__The input__:
--

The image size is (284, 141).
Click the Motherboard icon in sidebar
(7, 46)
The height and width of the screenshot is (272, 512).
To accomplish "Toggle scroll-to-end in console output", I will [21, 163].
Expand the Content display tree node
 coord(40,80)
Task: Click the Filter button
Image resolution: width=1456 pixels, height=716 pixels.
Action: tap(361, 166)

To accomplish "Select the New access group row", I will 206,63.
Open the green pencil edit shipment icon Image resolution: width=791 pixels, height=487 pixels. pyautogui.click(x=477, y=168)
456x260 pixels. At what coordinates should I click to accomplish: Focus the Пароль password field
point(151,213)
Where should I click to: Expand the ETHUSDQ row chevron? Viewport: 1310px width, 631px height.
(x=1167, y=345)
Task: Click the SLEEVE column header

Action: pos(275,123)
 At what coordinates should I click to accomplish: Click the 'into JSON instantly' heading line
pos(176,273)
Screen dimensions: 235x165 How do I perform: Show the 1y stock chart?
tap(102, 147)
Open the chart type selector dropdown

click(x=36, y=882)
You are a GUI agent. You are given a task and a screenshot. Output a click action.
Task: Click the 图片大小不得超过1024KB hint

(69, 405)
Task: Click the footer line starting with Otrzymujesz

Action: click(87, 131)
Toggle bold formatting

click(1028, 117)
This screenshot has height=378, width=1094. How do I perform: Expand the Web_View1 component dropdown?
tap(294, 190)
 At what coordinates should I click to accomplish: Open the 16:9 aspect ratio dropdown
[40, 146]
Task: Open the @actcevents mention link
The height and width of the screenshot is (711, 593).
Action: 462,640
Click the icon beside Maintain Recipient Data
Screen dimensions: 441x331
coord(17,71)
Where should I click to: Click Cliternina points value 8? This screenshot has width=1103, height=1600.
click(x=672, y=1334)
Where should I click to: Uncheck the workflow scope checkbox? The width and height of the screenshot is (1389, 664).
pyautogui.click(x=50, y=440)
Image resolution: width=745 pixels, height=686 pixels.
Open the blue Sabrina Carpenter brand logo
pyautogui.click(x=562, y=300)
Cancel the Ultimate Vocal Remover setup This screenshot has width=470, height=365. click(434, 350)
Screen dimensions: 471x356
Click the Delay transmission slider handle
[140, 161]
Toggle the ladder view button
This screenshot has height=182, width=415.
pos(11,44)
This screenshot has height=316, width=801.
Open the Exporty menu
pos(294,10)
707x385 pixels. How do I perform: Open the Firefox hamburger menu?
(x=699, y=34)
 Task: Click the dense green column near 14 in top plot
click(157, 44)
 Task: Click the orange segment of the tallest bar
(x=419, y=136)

--

__What you need to do__: When the string "will" appears in a line of the records above, that line is to be copied.

__Result for this task__:
To accomplish "Toggle scroll-to-end in console output", I will [21, 163].
To accomplish "Select the New access group row", I will 206,63.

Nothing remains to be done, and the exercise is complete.